I personaggi principali sono quattro, con le relative differenziazioni basate su potenza, resistenza e rapidità, ma con scarsa caratterizzazione se ci si riferisce ai non abbondantissimi attacchi speciali. Esiste anche un certo numero di mosse alternative da scoprire, ma siamo comunque su quote inferiori alle controparti a 16 bit (strano). Discutere se un gioco a 32 bit potesse avere o no la stessa varietà di colpi di uno analogo di cinque anni prima è già di per sé un po' sconcertante e dà l'idea di una discreta piattezza, probabilmente evitabile con una programmazione più attenta. Alla fine della fiera il colpo nettamente più efficace risulta la semplice entrata in scivolata, data la puntualità con cui va a segno, soprattutto nei livelli iniziali. Solo più avanti, quando gli oppositori appaiono meno fermi sulle gambe manifestando un leggero miglioramento dell'intelligenza artificiale, reiterare spesso lo stesso colpo può non essere più così utile. Data la quota di energia richiesta dalle mosse speciali, soprattutto in caso di attacco in massa, la tentazione di ricorrere spesso ai soliti colpi risulta comunque forte e porta a una eccessiva semplificazione del gameplay. La realizzazione grafica dei protagonisti è invece una delle cose meglio riuscite grazie all'impiego di un elevato numero di poligoni e alle animazioni fluide e fantasiose (basta vedere quella relativa al sorseggiamento della Coca-Cola). Nelle varie ambientazioni si possono notare molti riferimenti ai classici Sega (imboscate nei parchi, ponti transennati, moto che tagliano la strada), ma al di là della nostalgia non si può non rilevare una leggera mancanza di vivacità, anche cromatica, presente in alcuni passaggi e tutto sommato una penuria di intensità e di ispirazione, indispensabili invece in giochi di questo tipo.

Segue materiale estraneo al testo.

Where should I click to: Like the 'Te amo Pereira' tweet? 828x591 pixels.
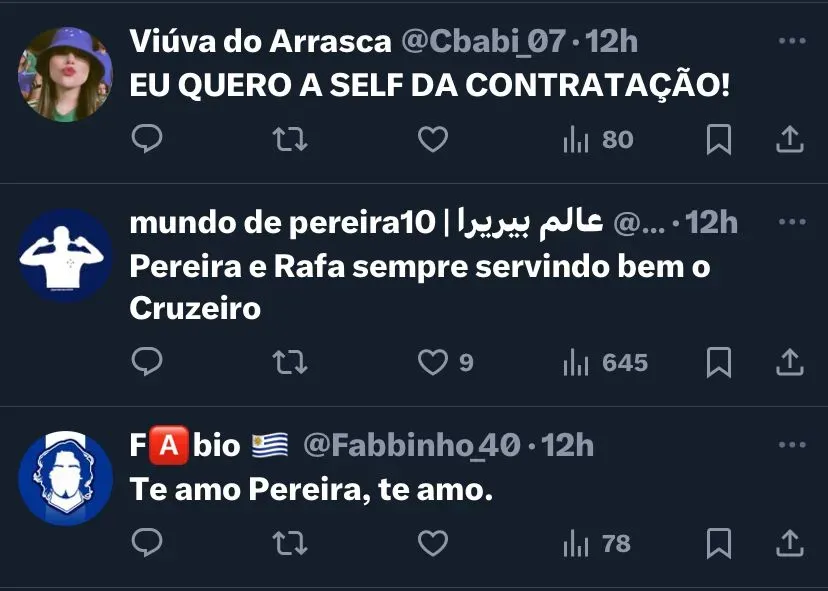pos(433,543)
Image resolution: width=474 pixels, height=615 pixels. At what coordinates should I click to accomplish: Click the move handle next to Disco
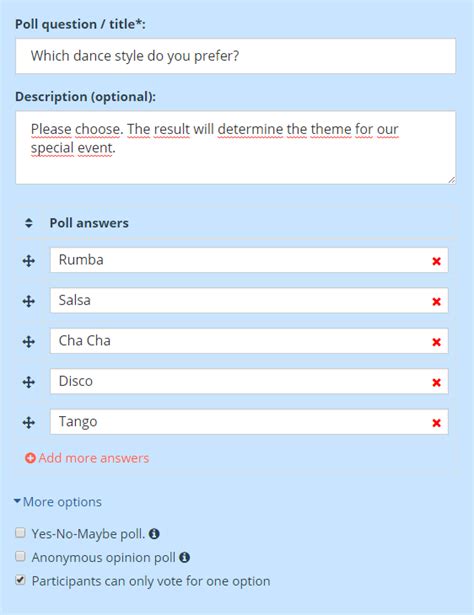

La carenza di atmosfera non è compensata dalla colonna sonora, priva di pecche ma anche di momenti memorabili (la brillantezza delle musiche di Yuzo Koshiro è lontana). Sono invece solo parzialmente d'accordo con chi ha parlato di scarsa varietà dei nemici. Prima di tutto perché i loro comportamenti tattici non sono poi così uniformi e poi perché una pugilistica troppo articolata avrebbe potuto spezzare la scorrevolezza del gameplay (tutti i picchiaduro di questo tipo, anche i più famosi, basano la loro giocabilità più sulla quantità che sulla qualità degli scontri, affidando le variabili alle sole fasi finali dei vari livelli). Tra l'altro i bivi e i trivi qui presenti comportano anche tipi diversi di scagnozzi da eliminare (anche in questo caso non è difficile ritrovare tratti in comune con le vecchie produzioni). Ora: questa lista di leggerezze evitabili, e quindi tanto più irritanti, è quanto dovevo alla mia parte maniacal-depressiva. Ma al di là di questi difetti sarebbe ingiusto non notare come il gioco risulti lo stesso divertente (soprattutto in due), impegnativo più di quanto si possa pensare dopo la passeggiata del modo Easy e oggettivamente longevo (la sua taglia dovrebbe essere, tanto per esempio, cinque o sei volte maggiore di quella del citato Die Hard Arcade).

Probabilmente l'atteggiamento giusto dovrebbe consistere nel non prenderlo troppo sul serio ma piuttosto, se mi è concesso un paragone, alla stregua di un buon album di musica pop, orecchiabile, ben prodotto, pieno di effetti alla moda, piacevole al primo impatto ma inevitabilmente poco profondo e destinato a lasciare tracce poco durevoli. La prima impressione coglie quindi in gran parte la vera essenza di Fighting Force: un gioco scintillante, confezionato appositamente per occupare una specifica nicchia di mercato, con tutte le carte in regola per un buon successo commerciale e che, pur non essendo un campione di originalità, riusciva a spezzare una certa uniformità delle uscite per PlayStation. Niente di meno di questo, ma anche niente di più, perché Fighting Force non aveva la stoffa per essere protagonista di una svolta qualsiasi, nella pur effimera storia delle console. Un classico mancato, quindi, ma niente drammi: sotto sotto nessuno pretendeva che lo potesse diventare.